> _What is being asked_: Return exactly the lines of the records below, starting at the line that contains "Instruction: Expand the" and ending at the line that contains "Click the ID", with both of those lines kept.

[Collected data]

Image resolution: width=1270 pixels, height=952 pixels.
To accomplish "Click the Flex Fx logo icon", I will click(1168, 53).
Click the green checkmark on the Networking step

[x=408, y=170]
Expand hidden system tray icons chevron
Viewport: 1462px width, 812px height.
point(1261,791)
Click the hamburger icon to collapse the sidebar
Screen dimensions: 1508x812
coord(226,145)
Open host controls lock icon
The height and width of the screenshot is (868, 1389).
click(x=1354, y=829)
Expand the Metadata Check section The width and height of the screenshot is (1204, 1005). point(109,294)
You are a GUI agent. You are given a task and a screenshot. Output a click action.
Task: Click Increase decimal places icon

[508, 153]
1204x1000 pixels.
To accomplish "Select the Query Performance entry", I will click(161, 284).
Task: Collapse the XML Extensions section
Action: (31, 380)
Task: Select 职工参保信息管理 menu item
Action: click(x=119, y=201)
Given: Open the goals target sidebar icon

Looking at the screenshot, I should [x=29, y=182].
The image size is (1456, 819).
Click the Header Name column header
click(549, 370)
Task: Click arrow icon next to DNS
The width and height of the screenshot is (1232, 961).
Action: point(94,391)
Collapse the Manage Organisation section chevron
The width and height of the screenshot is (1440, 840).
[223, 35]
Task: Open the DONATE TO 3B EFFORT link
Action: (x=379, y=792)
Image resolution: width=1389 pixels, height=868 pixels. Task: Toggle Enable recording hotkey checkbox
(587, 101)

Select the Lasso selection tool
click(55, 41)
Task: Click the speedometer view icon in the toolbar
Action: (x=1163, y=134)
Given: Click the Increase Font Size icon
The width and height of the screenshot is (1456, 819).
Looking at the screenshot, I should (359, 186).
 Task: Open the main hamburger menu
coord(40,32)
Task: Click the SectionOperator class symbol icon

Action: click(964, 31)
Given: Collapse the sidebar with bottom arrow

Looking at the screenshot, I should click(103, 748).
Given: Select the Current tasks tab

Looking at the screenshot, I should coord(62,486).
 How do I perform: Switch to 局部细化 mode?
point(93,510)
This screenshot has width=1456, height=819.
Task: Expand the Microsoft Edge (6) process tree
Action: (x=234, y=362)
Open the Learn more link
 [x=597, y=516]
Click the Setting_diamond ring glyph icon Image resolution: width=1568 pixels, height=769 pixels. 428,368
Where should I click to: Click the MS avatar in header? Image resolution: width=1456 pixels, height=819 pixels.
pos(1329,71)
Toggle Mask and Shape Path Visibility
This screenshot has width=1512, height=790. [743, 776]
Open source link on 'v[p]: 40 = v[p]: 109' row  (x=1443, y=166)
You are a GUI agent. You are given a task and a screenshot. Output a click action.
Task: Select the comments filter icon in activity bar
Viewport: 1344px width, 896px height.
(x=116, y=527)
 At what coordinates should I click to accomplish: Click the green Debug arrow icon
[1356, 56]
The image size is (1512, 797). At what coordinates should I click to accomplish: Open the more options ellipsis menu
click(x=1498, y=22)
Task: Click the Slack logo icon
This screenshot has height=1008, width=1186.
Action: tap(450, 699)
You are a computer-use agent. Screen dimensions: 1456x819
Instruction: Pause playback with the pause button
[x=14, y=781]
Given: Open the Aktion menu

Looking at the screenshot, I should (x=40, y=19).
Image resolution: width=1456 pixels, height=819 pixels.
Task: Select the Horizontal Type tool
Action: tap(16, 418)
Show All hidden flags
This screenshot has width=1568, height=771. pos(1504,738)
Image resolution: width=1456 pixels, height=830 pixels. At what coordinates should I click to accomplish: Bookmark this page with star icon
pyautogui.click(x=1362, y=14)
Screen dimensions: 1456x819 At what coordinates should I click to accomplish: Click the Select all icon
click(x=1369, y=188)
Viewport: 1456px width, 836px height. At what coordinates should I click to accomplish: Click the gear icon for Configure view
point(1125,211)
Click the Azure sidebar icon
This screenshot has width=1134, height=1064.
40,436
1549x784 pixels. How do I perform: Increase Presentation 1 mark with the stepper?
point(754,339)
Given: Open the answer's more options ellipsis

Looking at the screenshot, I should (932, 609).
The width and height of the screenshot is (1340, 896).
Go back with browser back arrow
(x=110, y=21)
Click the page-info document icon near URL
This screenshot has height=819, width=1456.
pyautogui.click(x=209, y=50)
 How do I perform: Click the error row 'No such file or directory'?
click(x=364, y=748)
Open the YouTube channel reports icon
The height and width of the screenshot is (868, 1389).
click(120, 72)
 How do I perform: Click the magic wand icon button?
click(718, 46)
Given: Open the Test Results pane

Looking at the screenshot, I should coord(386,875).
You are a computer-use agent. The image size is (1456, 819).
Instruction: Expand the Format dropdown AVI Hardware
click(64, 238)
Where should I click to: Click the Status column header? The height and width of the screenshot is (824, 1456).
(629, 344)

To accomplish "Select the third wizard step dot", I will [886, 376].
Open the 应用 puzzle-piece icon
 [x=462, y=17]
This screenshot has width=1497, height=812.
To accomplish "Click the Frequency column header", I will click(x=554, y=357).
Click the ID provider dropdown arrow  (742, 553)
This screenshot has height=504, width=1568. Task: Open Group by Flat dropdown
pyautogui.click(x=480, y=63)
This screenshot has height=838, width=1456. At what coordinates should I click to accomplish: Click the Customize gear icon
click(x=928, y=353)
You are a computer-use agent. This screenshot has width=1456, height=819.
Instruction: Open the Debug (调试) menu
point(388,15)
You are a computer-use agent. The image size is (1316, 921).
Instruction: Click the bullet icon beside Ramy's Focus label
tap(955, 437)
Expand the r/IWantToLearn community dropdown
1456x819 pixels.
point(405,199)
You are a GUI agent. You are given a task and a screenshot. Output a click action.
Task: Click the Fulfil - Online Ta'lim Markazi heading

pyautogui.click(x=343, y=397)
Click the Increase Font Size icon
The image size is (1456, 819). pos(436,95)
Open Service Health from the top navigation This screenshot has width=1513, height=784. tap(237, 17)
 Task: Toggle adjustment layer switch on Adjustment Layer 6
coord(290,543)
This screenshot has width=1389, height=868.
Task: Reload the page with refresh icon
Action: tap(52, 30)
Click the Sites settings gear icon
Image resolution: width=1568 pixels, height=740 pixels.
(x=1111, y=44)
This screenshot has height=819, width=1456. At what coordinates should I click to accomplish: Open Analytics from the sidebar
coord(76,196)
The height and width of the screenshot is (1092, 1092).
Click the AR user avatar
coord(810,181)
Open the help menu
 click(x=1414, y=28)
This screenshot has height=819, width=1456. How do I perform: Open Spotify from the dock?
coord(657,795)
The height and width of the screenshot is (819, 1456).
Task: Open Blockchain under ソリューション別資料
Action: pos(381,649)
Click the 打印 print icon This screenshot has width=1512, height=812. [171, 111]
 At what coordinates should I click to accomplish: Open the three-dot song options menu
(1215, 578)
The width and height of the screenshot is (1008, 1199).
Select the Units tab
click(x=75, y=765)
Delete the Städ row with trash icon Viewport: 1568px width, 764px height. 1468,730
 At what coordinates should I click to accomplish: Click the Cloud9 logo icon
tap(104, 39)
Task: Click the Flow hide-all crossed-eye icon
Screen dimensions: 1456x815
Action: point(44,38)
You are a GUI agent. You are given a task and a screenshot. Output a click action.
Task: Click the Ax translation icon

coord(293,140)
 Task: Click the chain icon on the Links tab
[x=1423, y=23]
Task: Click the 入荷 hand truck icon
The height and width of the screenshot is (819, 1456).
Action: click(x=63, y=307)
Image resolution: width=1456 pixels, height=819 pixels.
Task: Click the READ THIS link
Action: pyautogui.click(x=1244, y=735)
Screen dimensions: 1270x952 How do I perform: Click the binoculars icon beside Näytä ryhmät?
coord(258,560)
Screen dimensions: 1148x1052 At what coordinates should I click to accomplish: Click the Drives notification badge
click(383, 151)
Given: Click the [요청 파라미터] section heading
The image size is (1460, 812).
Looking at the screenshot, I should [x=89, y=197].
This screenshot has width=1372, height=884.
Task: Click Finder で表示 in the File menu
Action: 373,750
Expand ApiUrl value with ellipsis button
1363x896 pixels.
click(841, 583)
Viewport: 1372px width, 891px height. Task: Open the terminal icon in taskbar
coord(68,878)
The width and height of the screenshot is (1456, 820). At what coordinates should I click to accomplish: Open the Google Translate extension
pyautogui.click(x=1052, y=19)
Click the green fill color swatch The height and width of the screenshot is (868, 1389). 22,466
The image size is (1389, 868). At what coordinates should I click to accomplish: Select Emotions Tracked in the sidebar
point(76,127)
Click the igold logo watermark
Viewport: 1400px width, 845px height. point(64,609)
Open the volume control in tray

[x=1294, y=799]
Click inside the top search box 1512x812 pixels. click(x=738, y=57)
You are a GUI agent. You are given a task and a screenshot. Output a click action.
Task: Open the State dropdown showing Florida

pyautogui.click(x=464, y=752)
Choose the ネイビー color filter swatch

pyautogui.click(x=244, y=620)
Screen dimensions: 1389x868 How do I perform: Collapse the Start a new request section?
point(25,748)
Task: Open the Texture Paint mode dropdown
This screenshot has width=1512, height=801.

> _Result below_:
Instruction: Expand the Format dropdown AVI Hardware
click(64, 238)
Where should I click to: Click the Status column header? The height and width of the screenshot is (824, 1456).
(629, 344)

To accomplish "Select the third wizard step dot", I will [886, 376].
Open the 应用 puzzle-piece icon
 [x=462, y=17]
This screenshot has width=1497, height=812.
To accomplish "Click the Frequency column header", I will click(x=554, y=357).
Click the ID provider dropdown arrow  (742, 553)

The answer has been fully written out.